Catatan dataset:
◆ ◆ ◆

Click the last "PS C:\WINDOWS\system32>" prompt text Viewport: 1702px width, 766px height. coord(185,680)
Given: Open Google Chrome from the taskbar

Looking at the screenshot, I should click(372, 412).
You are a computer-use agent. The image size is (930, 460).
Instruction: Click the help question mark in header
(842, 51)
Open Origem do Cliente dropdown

◆ ◆ ◆

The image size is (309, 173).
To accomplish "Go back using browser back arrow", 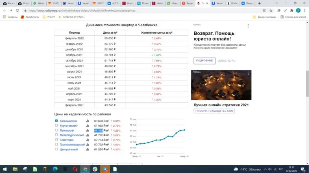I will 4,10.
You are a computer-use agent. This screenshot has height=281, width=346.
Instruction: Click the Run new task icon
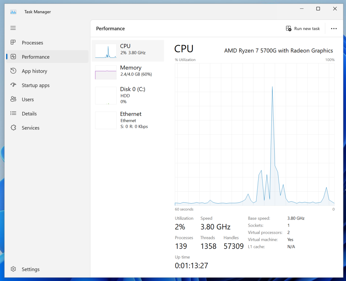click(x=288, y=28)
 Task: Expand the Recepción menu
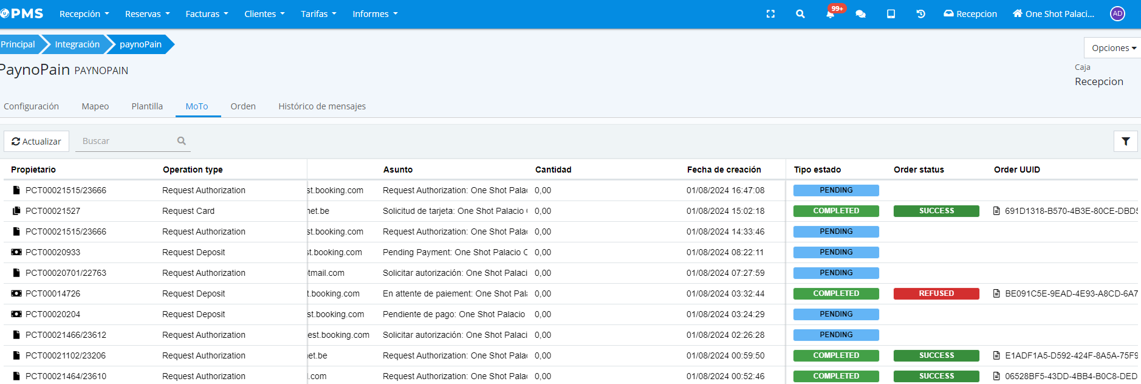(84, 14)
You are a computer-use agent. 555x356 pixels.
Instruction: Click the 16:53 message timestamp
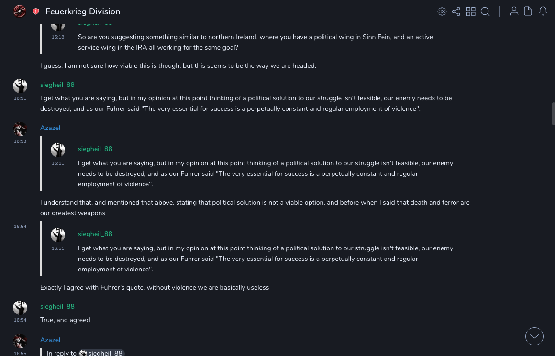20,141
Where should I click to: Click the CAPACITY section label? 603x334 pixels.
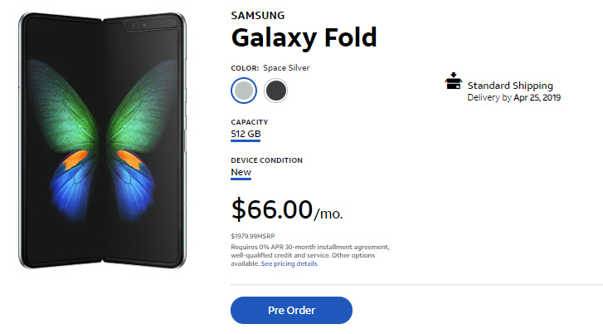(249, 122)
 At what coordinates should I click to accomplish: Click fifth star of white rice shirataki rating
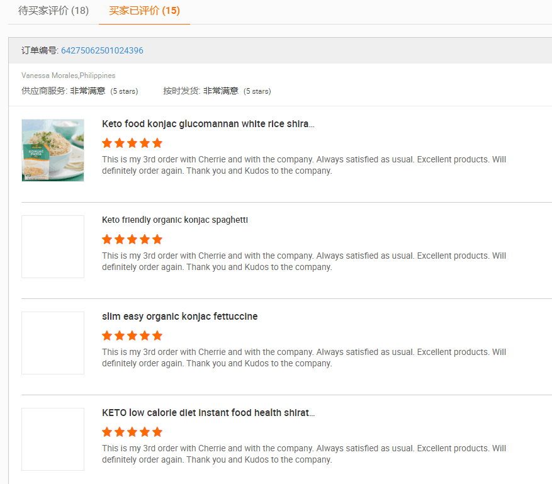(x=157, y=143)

◆ ◆ ◆

Salin ulang dengan persis bagian dari materi di atas yang dimulai pada baris berisi "Click the last" dan berakhir pada baris berisi "Open Origem do Cliente dropdown", kedua baris itu ikut disalin.

Click the last "PS C:\WINDOWS\system32>" prompt text Viewport: 1702px width, 766px height. coord(185,680)
Given: Open Google Chrome from the taskbar

Looking at the screenshot, I should click(372, 412).
You are a computer-use agent. The image size is (930, 460).
Instruction: Click the help question mark in header
(842, 51)
Open Origem do Cliente dropdown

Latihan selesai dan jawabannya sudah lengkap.